Economic Policy Impact: Minimum Wage Analysis
==============================================

This case study demonstrates how CAIS analyzes the causal impact of minimum wage policies using regression discontinuity design. We'll explore how the agent identifies and exploits policy discontinuities for causal identification.

Problem Statement
-----------------

**Research Question**: What is the causal effect of minimum wage increases on employment levels?

**Context**: Different states implemented minimum wage increases at different times, creating geographic discontinuities at state borders. We can exploit these discontinuities to identify causal effects while controlling for other economic factors.

**Policy Relevance**: Understanding the employment effects of minimum wage policies is crucial for evidence-based policy making and has been a subject of extensive economic debate.

Dataset Overview
----------------

**Source**: State-level employment and wage data with geographic identifiers
**Sample Size**: 2,847 county-month observations
**Treatment**: Minimum wage increase (binary)
**Outcome**: Employment rate (percentage)
**Key Variables**:

- ``employment_rate``: County employment rate (%)

(The tasks):
a) According to the minimum wage case study, how many county-month observations make up the sample?
b) Continue the minimum wage case study from the point where it stops.
The lines that come next have no connection to the minimum wage case study.

(Element and text position data):
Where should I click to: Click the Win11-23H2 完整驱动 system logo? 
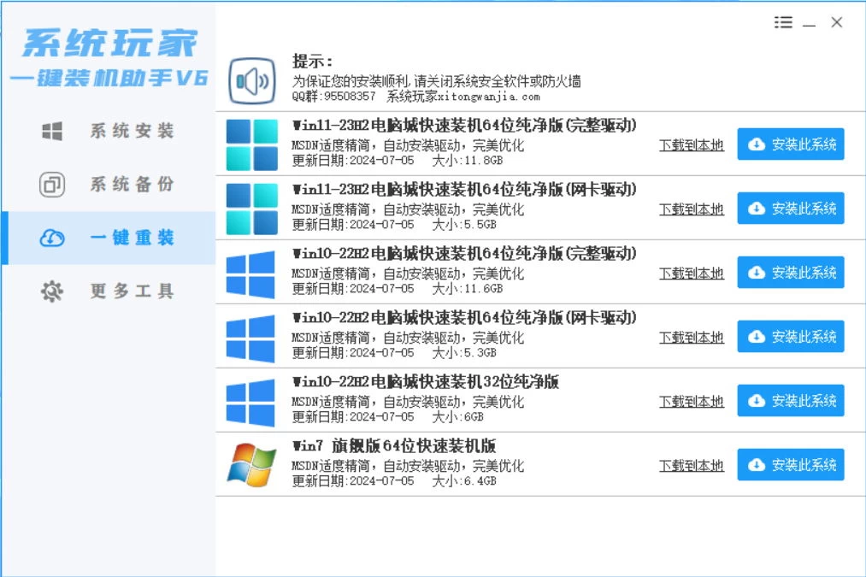coord(248,143)
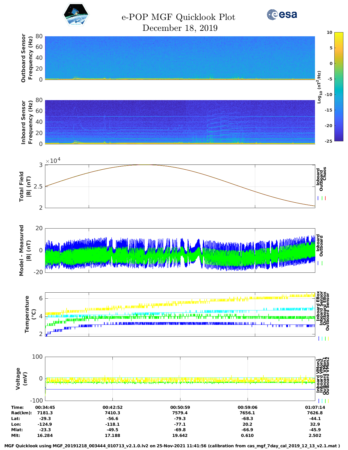The height and width of the screenshot is (450, 348).
Task: Click the 01:07:14 time label
Action: point(315,407)
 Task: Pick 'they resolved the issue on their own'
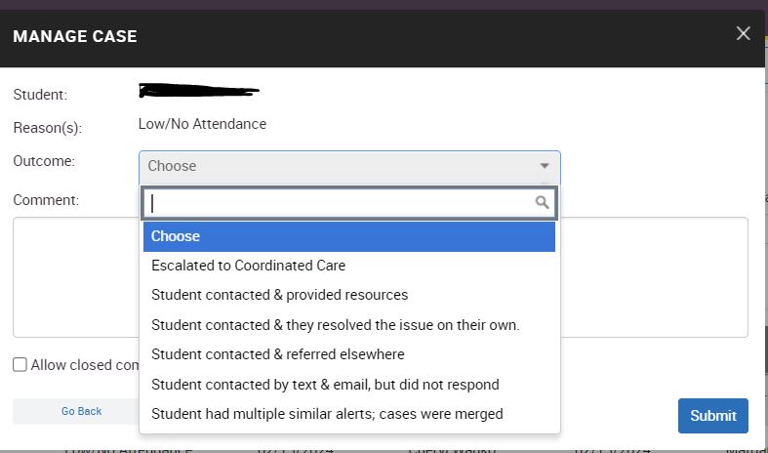pos(336,325)
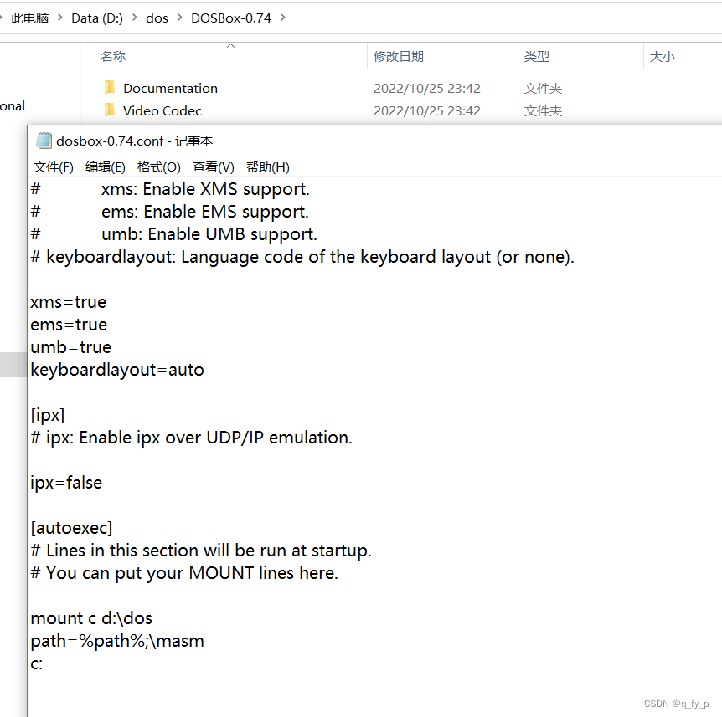Navigate to 此电脑 via breadcrumb
The height and width of the screenshot is (717, 722).
tap(30, 17)
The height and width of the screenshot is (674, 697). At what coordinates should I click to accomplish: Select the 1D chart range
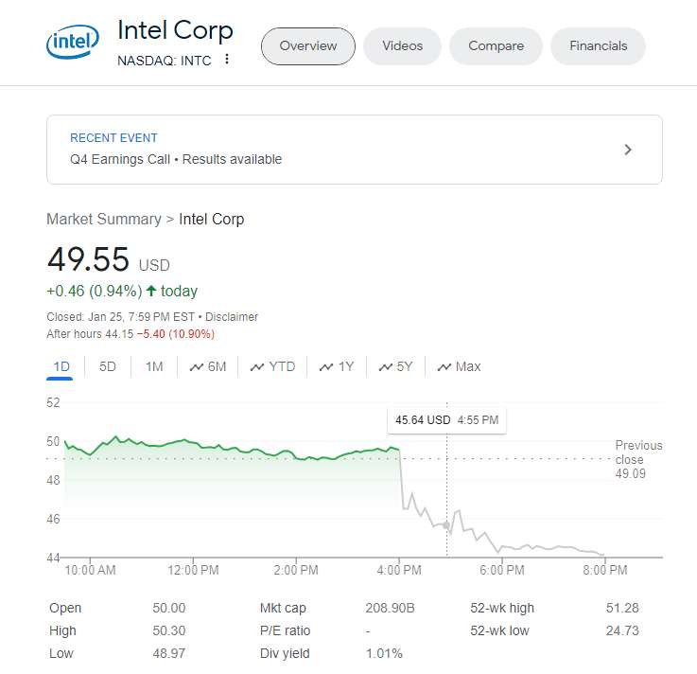pos(61,366)
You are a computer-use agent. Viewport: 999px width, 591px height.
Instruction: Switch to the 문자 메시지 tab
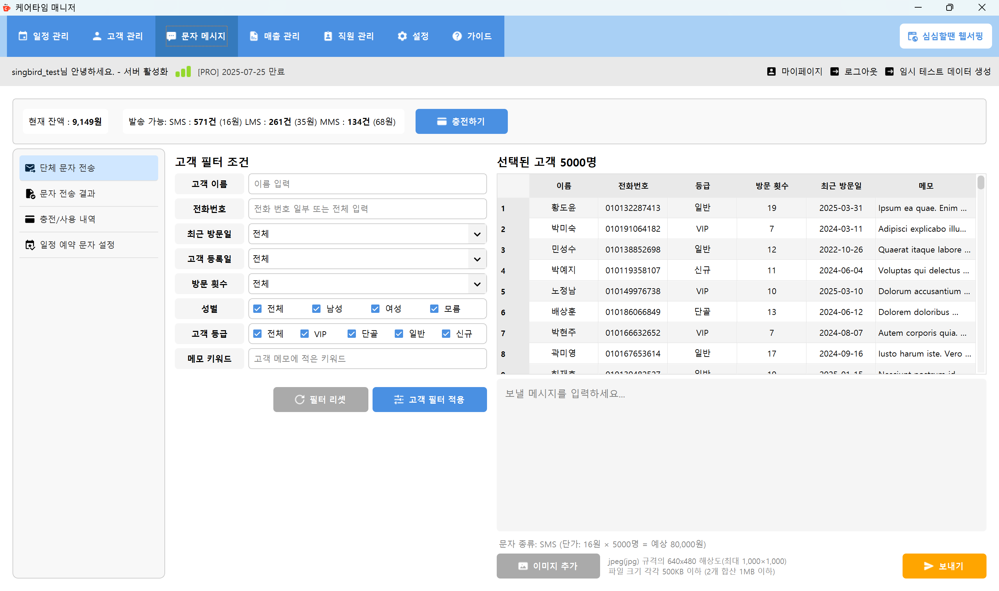pos(197,36)
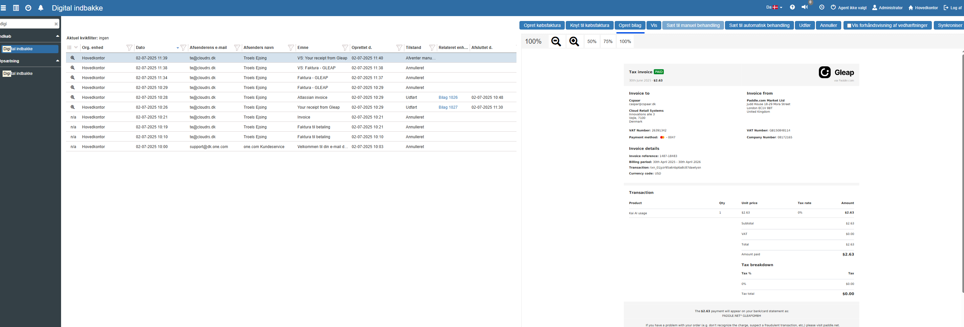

(Replies):
a) 2,847 county-month observations.

b)
- ``min_wage_increase``: Binary indicator for minimum wage increase
- ``distance_to_border``: Distance to state border (miles)
- ``population``: County population
- ``median_income``: Median household income
- ``unemployment_rate``: Baseline unemployment rate

.. code-block:: python

   import pandas as pd
   from causal_agent import CausalAgent
   
   # Load the minimum wage dataset
   df = pd.read_csv('data/all_data/min_wage_data.csv')
   
   print("Dataset shape:", df.shape)
   print("\nTreatment distribution:")
   print(df['min_wage_increase'].value_counts())
   
   print("\nRunning variable summary:")
   print(df['distance_to_border'].describe())

Agent Decision-Making Process
-----------------------------

Let's trace through how CAIS identifies the regression discontinuity design opportunity.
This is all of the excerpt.